### Work instructions
Word for word, set down every line of the entries below from the line with "Авторы (328, 2023)" to the line with "Vukic (145, 1998)", including both, and no other line.

### Recorded information
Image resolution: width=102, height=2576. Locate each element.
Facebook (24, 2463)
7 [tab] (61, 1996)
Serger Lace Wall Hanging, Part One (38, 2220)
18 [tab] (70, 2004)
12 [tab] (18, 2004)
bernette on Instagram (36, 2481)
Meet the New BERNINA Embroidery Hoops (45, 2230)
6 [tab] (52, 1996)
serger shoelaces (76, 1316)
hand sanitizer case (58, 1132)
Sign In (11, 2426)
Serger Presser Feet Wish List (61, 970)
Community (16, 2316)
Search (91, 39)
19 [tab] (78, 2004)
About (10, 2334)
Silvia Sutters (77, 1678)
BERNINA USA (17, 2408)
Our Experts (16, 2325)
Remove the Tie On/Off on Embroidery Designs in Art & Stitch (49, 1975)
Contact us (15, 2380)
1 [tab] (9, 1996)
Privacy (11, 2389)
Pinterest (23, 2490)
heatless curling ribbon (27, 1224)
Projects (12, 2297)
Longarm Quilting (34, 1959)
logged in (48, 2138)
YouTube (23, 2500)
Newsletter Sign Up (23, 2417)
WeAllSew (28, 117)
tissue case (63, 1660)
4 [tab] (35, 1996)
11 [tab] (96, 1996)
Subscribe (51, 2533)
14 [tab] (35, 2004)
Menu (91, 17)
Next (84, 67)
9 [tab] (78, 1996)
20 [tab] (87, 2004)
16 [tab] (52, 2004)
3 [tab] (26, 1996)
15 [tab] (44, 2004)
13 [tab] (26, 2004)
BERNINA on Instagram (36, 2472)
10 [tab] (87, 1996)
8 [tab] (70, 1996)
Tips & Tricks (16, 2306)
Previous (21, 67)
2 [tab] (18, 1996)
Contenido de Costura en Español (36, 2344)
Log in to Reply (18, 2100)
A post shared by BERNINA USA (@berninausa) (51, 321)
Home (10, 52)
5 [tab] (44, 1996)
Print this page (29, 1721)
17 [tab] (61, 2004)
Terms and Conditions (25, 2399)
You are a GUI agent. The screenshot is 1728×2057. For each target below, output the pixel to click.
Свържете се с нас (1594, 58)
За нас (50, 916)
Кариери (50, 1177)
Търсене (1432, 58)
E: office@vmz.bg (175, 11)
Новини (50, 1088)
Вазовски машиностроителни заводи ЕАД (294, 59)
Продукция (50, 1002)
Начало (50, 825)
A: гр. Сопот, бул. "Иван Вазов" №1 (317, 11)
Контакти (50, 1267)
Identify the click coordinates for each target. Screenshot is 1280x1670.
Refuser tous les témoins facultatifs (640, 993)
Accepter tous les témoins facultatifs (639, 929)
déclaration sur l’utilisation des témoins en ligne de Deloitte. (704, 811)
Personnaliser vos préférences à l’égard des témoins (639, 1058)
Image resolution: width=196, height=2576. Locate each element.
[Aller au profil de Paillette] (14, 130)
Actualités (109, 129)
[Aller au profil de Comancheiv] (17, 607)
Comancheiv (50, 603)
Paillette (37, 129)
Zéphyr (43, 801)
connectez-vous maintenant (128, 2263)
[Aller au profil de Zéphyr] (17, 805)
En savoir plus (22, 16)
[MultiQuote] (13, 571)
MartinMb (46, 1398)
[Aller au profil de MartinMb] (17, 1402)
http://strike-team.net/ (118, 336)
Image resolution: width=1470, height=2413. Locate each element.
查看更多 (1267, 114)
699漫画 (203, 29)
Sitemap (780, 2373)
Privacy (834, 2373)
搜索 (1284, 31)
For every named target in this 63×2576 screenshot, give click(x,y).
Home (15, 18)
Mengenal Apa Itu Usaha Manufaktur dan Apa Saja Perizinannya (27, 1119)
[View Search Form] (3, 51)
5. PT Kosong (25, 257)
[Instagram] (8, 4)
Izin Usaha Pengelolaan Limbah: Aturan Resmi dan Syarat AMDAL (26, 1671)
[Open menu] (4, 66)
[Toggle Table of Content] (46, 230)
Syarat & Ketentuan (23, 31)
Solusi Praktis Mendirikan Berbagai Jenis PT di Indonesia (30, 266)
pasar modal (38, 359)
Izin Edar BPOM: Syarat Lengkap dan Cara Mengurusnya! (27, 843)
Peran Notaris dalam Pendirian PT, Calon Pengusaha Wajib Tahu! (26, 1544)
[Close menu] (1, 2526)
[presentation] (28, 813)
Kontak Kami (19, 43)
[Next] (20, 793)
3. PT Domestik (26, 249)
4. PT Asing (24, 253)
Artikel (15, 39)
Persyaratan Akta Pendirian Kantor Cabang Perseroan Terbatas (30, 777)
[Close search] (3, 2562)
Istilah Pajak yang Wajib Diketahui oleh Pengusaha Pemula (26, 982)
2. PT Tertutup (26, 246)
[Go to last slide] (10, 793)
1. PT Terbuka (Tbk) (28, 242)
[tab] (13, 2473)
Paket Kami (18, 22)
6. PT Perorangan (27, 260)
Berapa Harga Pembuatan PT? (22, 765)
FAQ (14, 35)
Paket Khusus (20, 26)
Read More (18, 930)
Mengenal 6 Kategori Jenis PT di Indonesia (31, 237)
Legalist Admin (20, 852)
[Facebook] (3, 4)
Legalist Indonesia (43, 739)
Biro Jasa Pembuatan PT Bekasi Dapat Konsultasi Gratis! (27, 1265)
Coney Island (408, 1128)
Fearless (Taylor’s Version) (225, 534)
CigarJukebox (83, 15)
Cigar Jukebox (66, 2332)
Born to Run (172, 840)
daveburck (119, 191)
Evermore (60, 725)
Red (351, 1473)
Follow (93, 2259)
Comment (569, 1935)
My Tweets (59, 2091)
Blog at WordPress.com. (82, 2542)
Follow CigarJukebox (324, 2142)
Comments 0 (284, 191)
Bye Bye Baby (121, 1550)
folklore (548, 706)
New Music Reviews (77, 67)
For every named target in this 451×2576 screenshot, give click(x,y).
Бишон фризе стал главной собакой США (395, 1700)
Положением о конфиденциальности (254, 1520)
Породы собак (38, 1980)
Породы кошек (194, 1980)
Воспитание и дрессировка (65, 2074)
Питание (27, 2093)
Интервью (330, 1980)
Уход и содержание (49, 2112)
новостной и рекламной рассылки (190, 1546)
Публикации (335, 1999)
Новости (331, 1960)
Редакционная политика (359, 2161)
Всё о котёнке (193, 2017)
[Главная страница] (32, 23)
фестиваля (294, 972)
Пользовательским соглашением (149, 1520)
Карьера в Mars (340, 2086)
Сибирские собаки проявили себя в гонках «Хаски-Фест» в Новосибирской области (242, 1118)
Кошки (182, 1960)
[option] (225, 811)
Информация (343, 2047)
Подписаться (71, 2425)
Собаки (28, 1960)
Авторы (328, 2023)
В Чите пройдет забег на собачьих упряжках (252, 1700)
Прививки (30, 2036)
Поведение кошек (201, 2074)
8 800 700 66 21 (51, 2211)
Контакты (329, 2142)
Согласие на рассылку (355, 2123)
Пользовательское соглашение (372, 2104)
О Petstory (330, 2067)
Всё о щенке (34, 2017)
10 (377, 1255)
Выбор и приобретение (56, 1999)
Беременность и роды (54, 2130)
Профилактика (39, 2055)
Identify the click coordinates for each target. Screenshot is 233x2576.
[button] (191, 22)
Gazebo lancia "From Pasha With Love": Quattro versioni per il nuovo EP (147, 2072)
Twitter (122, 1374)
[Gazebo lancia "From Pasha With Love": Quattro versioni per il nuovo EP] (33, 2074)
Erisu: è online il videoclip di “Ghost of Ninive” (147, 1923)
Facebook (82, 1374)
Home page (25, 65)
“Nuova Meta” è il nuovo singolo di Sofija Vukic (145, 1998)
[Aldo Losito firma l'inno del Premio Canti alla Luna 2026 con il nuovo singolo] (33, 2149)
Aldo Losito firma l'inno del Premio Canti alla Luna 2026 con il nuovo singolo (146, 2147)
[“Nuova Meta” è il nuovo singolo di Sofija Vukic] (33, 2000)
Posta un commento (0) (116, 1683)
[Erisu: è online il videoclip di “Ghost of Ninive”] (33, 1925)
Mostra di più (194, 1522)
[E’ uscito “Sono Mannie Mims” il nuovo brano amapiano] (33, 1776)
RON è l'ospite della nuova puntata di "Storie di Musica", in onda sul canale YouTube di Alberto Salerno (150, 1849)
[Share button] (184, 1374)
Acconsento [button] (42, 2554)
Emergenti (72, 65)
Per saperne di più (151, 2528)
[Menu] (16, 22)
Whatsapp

### Result for this exercise
Авторы (328, 2023)
В Чите пройдет забег на собачьих упряжках (252, 1700)
Прививки (30, 2036)
Поведение кошек (201, 2074)
8 800 700 66 21 (51, 2211)
Контакты (329, 2142)
Согласие на рассылку (355, 2123)
Пользовательское соглашение (372, 2104)
О Petstory (330, 2067)
Всё о щенке (34, 2017)
10 (377, 1255)
Выбор и приобретение (56, 1999)
Беременность и роды (54, 2130)
Профилактика (39, 2055)
Identify the click coordinates for each target. Screenshot is 233x2576.
[button] (191, 22)
Gazebo lancia "From Pasha With Love": Quattro versioni per il nuovo EP (147, 2072)
Twitter (122, 1374)
[Gazebo lancia "From Pasha With Love": Quattro versioni per il nuovo EP] (33, 2074)
Erisu: è online il videoclip di “Ghost of Ninive” (147, 1923)
Facebook (82, 1374)
Home page (25, 65)
“Nuova Meta” è il nuovo singolo di Sofija Vukic (145, 1998)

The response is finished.